With all of the excitement lately about Facebook’s IPO and the real value of the company on the stock market, Facebook’s earning potential has come under the microscope and many people are now questioning the value of their marketing on the site. In May General Motors cut their Facebook advertising campaign by $10 million saying that their ads on Facebook had little impact on their customers’ decision making process1. The contribution that social media marketing makes to the overall conversion rate of internet marketing campaigns has begun to be analyzed more accurately lately and the focus of the way that Facebook advertising is being used has presented the largest social network with some difficult challenges if it is to succeed as a major company as well.

With a profit of over $4 billion in 2011, 95% of which has come from advertising2, GM’s withdrawal isn’t going to have a major impact on Facebook’s bottom line but it is indicative of part of the problem that Facebook faces as an advertiser. Most people go onto the site to socialize and so most of them will totally ignore the advertising that inhabits the right hand column of the newsfeed. Facebook ads have been shown to perform at about half the rate of traditional banner ads, well below the industry standard of a 0.1% click through rate (CTR)3 and as many as 44% of Facebook users will never click on an ad4. To try and remedy this Facebook has built its advertising to take advantage of users’ social networks with sponsored stories and ads that tell you what your friends liked targeting potential customers. This has worked to some degree as the general value in all social media marketing is to raise brand awareness. The difficulty for most businesses is in measuring how much that contributes to overall sales returns. Another major problem that Facebook is yet to overcome is the lack of advertising to its growing network of mobile users. The company faces the odious option of including some sort of advertising in the newsfeed to overcome it or allowing it to continue without any advertising to a large percentage of the user base.

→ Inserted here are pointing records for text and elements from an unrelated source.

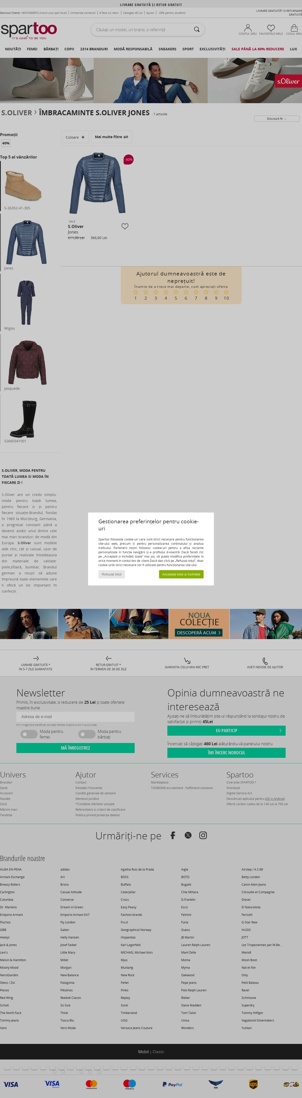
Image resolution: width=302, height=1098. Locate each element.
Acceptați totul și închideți (181, 574)
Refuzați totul (112, 574)
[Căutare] (197, 29)
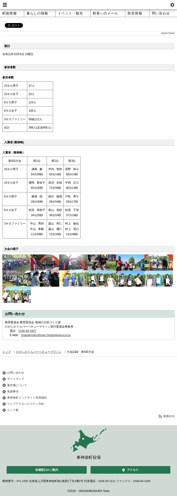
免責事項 (12, 391)
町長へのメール (105, 13)
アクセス (132, 470)
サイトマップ (15, 378)
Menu (4, 4)
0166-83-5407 (27, 331)
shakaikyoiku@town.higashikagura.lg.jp (46, 335)
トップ (6, 351)
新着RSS (169, 416)
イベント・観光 (70, 13)
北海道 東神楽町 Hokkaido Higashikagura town (88, 5)
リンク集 (12, 410)
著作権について (17, 385)
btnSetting (172, 4)
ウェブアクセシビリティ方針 (25, 403)
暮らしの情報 (37, 13)
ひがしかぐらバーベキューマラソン (39, 351)
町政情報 (9, 13)
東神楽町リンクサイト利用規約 (27, 397)
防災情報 (135, 13)
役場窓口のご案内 (46, 470)
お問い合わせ (15, 372)
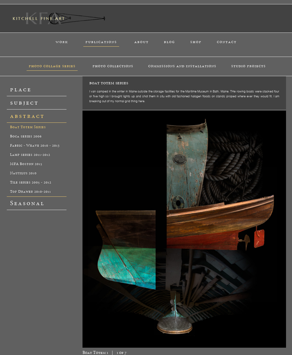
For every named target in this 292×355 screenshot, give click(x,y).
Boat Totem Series (28, 127)
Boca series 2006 (26, 136)
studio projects (248, 66)
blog (169, 42)
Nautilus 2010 (23, 173)
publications (101, 42)
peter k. (97, 334)
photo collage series (52, 66)
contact (227, 42)
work (62, 42)
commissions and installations (182, 66)
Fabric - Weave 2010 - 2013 (35, 146)
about (141, 42)
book (63, 337)
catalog (65, 334)
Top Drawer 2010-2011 (30, 192)
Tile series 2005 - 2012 (30, 182)
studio (96, 340)
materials (98, 337)
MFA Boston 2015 (26, 164)
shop (196, 42)
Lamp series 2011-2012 (30, 155)
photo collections (113, 66)
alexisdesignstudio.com (273, 350)
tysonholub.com (237, 350)
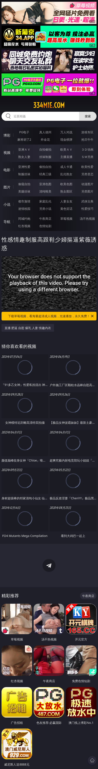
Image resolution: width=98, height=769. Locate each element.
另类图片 (87, 191)
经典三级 (45, 174)
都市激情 (24, 201)
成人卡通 (66, 167)
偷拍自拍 (45, 167)
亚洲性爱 (24, 167)
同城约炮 (24, 219)
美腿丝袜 (24, 191)
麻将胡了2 (24, 139)
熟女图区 (66, 191)
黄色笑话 (66, 209)
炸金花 (45, 139)
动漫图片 (87, 184)
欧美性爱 (87, 167)
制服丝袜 (24, 174)
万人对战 (66, 132)
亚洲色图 (45, 184)
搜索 (88, 116)
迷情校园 (24, 209)
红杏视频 (24, 226)
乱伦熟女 (66, 174)
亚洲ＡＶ (24, 149)
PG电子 (24, 132)
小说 (6, 204)
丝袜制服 (45, 157)
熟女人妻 (24, 157)
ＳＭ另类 (87, 157)
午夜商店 (45, 219)
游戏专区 (87, 132)
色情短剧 (45, 226)
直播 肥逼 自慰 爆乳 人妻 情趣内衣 (28, 328)
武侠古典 (87, 201)
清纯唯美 (45, 191)
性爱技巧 (87, 209)
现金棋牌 (66, 139)
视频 (6, 152)
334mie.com (49, 105)
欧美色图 (66, 184)
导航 (6, 221)
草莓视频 (66, 219)
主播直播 (66, 157)
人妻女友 (66, 201)
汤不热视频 (87, 219)
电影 (6, 169)
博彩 (6, 135)
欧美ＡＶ (66, 149)
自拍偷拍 (45, 149)
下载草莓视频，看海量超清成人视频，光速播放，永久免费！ (51, 316)
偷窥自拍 (24, 184)
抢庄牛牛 (87, 139)
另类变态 (87, 174)
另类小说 (45, 209)
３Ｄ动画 (87, 149)
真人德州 (45, 132)
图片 (6, 187)
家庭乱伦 (45, 201)
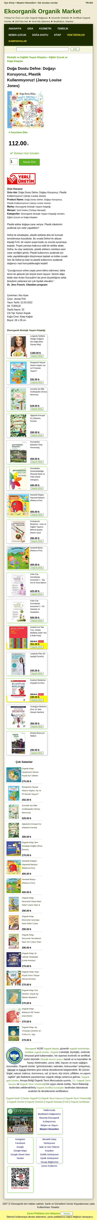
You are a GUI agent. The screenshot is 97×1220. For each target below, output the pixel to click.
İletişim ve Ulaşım (49, 1125)
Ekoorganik (30, 1048)
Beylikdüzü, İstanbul (63, 21)
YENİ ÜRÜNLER (76, 35)
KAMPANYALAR (18, 41)
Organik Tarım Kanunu (52, 1098)
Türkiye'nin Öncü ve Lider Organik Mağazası (26, 18)
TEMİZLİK (62, 28)
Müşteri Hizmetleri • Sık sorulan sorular (37, 2)
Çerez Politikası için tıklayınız (43, 1213)
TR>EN (89, 2)
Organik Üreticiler (34, 1102)
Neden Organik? (31, 1098)
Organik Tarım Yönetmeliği (33, 1084)
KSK (66, 1102)
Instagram (20, 1139)
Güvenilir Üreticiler (60, 18)
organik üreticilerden (80, 1048)
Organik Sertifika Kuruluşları (50, 1087)
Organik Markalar (53, 1102)
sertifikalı (29, 1052)
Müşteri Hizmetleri (49, 1129)
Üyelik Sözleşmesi (49, 1158)
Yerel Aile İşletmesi (40, 21)
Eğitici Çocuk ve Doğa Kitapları (22, 217)
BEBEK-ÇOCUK (17, 35)
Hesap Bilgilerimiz (49, 1162)
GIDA (30, 28)
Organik (54, 1052)
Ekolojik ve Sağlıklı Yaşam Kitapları (27, 57)
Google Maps (20, 1150)
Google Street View (20, 1154)
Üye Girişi (9, 2)
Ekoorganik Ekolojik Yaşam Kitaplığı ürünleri (42, 213)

A large part of the problem may also be a natural antagonism that Facebook users have for advertising on the site generally, an animosity that even seems to be shared by the company’s founder Mark Zuckerberg who seems disdainful of advertising on the site even though it consistently accounts for around 90% of the site’s revenue every year5. Facebook has to find a way to include advertising on the site that adds value for users while giving business the sort of exposure that the site has always promised to deliver. To do that the company has to understand that high quality, targeted advertising will actually improve the users’ experience of the site, not ruin it. The rapidly emerging social image sharing site Pinterest is proving this at the moment with a growing share of e-commerce referrals coming from the site at the expense of Facebook6.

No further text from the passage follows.